Now the long period of Republican dominance that began with a negative reaction against the Democrats in 1968 appears likely to end next Tuesday because both a disastrous, unnecessary war and the Panic of 2008 have discredited the Republicans. If so, Barack Obama will be presented with an opportunity to turn a negative rejection of the party blamed with messing things up into a positive mandate for change and a lasting majority for his party. FDR was able to take advantage of such an opportunity, but Nixon was not, leaving it for Reagan to do so a decade later.

As for which previous election this year’s most resembles, several candidates have been nominated. The two mentioned most often are 1960 and 1980.

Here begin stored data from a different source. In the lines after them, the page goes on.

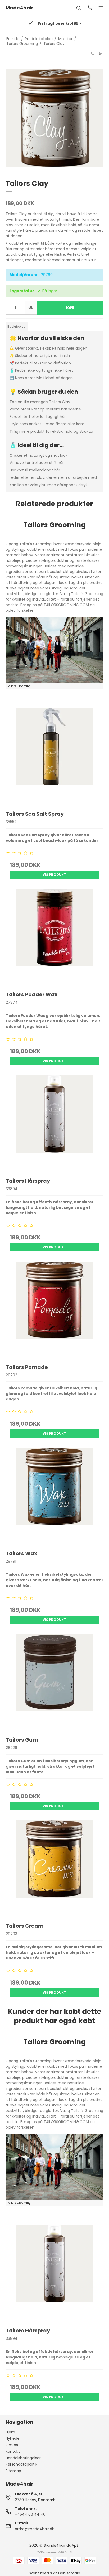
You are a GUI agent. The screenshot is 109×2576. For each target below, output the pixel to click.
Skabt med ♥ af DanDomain (54, 2573)
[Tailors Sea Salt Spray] (54, 756)
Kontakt (13, 2451)
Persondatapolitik (21, 2464)
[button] (93, 53)
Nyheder (13, 2438)
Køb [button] (70, 307)
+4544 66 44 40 (30, 2514)
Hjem (10, 2432)
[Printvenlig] (100, 53)
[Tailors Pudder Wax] (54, 937)
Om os (12, 2445)
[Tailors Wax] (54, 1496)
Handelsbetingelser (23, 2458)
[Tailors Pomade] (54, 1310)
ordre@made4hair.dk (34, 2528)
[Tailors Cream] (54, 1869)
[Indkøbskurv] (89, 8)
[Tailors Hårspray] (54, 1124)
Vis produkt (54, 874)
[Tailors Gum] (54, 1682)
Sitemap (13, 2470)
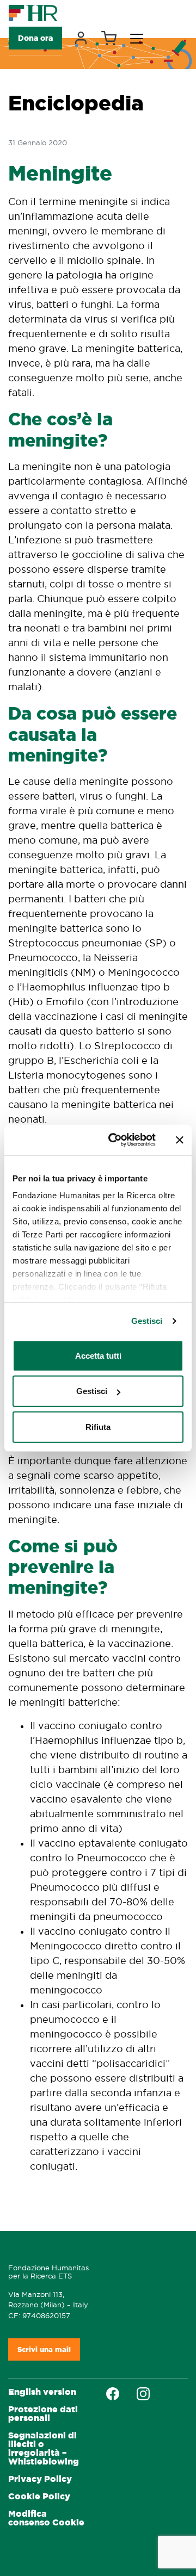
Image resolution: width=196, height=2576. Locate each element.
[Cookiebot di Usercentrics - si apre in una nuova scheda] (115, 1140)
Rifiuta (98, 1426)
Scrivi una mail (44, 2349)
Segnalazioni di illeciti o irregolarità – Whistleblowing (43, 2448)
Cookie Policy (39, 2496)
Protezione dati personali (43, 2414)
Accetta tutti (98, 1355)
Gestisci (147, 1321)
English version (42, 2392)
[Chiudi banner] (179, 1140)
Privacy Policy (40, 2479)
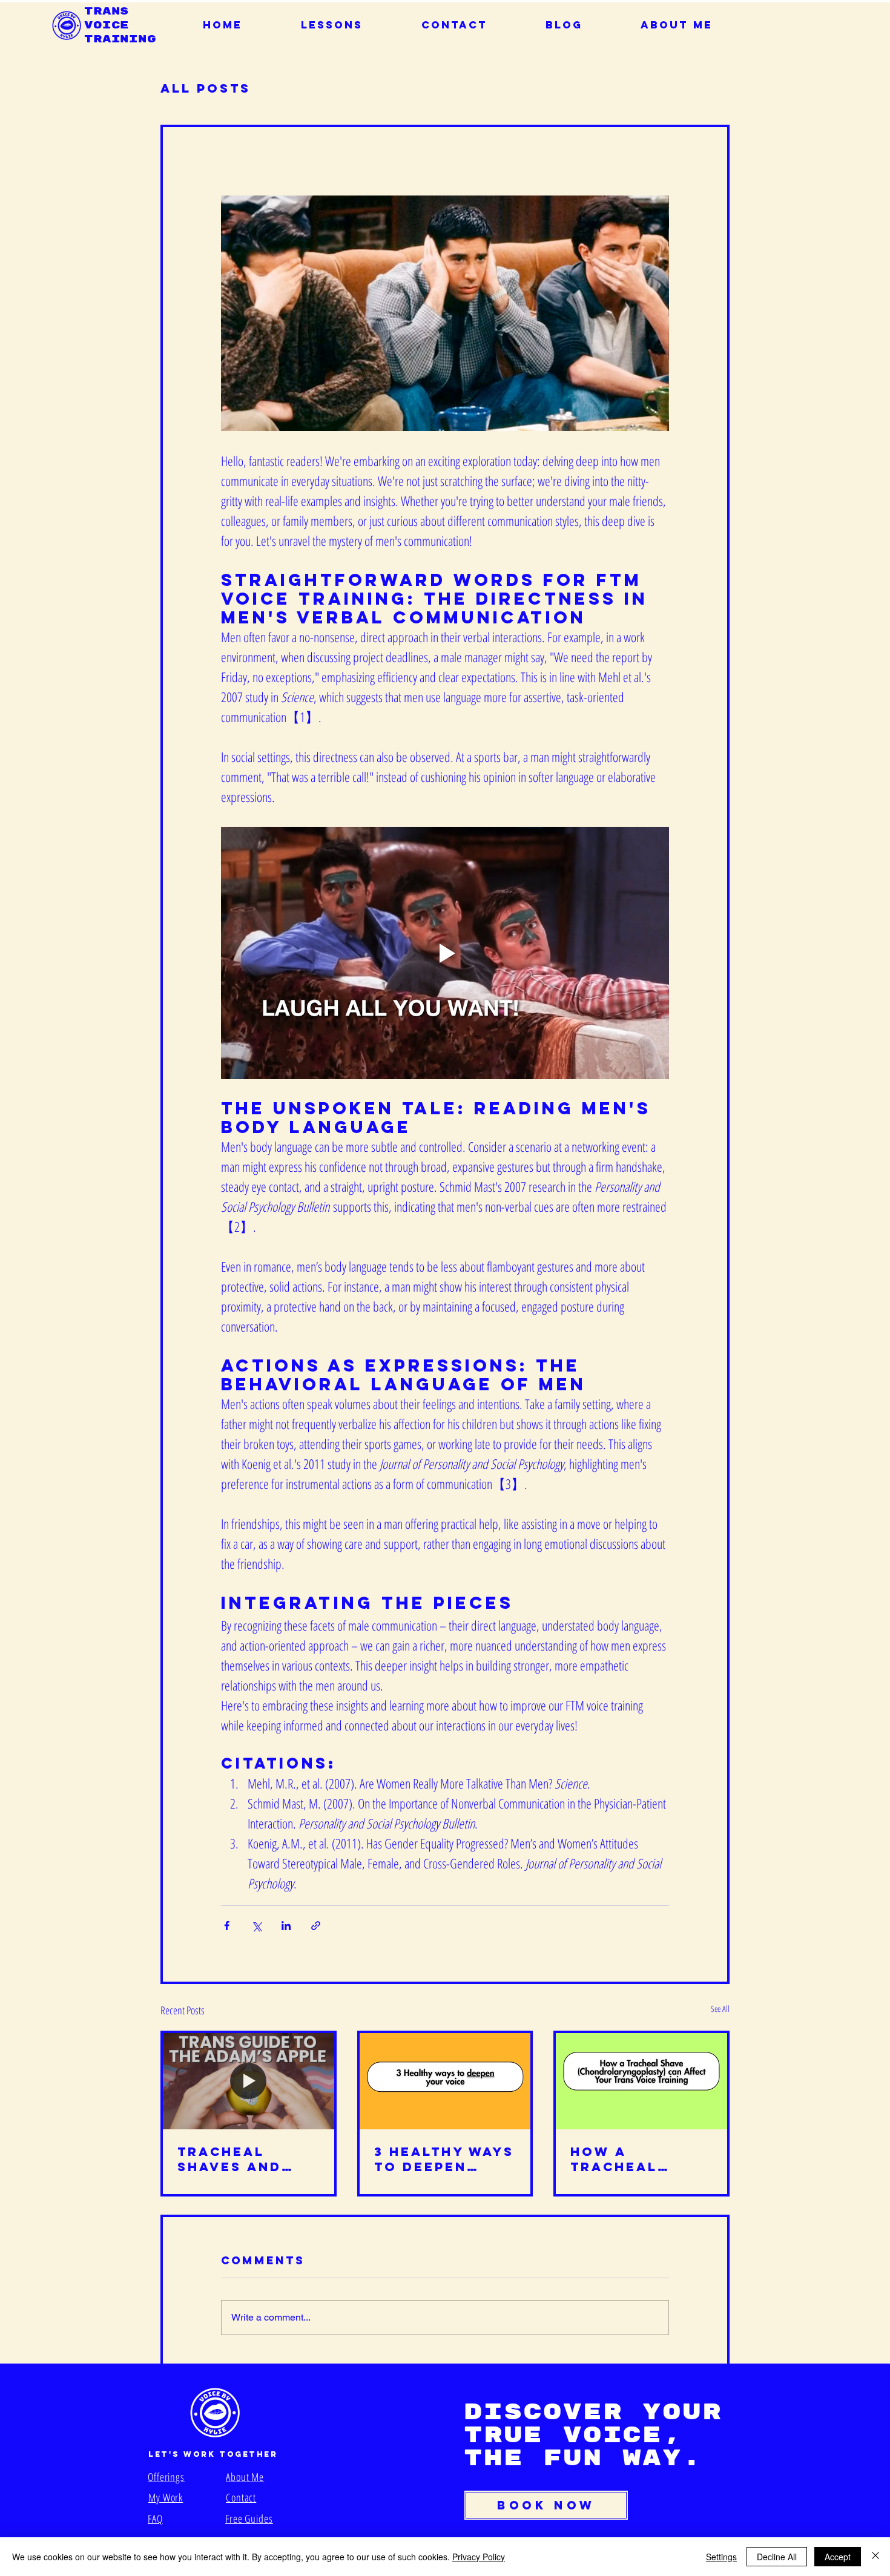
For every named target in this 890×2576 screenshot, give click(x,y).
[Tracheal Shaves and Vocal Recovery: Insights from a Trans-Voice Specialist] (248, 2081)
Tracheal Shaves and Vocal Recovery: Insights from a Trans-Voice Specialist (242, 2159)
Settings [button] (721, 2557)
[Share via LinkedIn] (286, 1925)
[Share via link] (315, 1925)
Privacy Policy (478, 2557)
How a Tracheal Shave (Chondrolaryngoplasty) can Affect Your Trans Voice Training (639, 2159)
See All (720, 2008)
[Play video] (445, 953)
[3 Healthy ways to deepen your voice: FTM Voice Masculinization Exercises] (445, 2081)
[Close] (875, 2556)
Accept (838, 2557)
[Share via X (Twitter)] (256, 1925)
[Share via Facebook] (226, 1925)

In 1960, a young, inexperienced “celebrity” Democrat from a minority that had never before produced a president ran against a more experienced but less likable Republican. The young, handsome, Catholic John F. Kennedy won a narrow victory over the experienced, monochromatic Republican vice president, Richard Nixon.

Voters in 1980 were very upset with the failings of the incumbent party’s president but were also fearful that the challenger was not up to the job, had no experience in foreign policy, and might be dangerous. In the closing days of the campaign, though, a majority of voters decided that it was even riskier to keep going in the same direction with Jimmy Carter than to take a leap into the unknown with Ronald Reagan.

Both of these elections parallel that of 2008 and point toward an Obama victory this year. There are, though, three other elections that are even more similar to the one this year.

In 1896, the party in power under which the economy had collapsed nominated a man who disagreed with the party’s president on some issues. Although William Jennings Bryan was far more different from Democratic President Grover Cleveland than John McCain is from Republican President George W. Bush, Bryan’s party affiliation helped to doom him and William McKinley was elected.

In 1920, the incumbent party’s president had become very unpopular as a result of a war that had not produced the idealistic results he had promised when the United States entered it. Woodrow Wilson was not on the ballot, but his party’s nominee, James Cox, was chained to his party’s unpopular president, who pulled him down like an anchor, and Republican Warren Harding won in a landslide.

In 1932, as in 1896, the economy had collapsed and the incumbent president was extremely unpopular. The challenger was a man who was criticized as being all fluff and no substance. That challenger, Franklin Roosevelt, easily defeated the incumbent, Herbert Hoover.

Next week’s election is shaping up as a combination of 1932 and 1920. The Panic of 2008 is having an effect on the Republican nominee similar to that of the Panic of 1929 on the Republican candidate in 1932. But, unlike Hoover in 1932, McCain is not the incumbent president. That circumstance makes the 2008 election more like that of 1920: McCain is being weighed down by his party’s president and that president’s war, as Cox was in 1920.

The equation for next Tuesday, then, is: 1920+1932 = 2008.

And we can take some comfort in the fact that history indicates that while realignments are caused by party failures, they usually set the country in a fresh direction and usher in needed reforms.

Robert S. McElvaine, a writer for History News Service, is a professor of history at Millsaps College and the author of “The Great Depression.”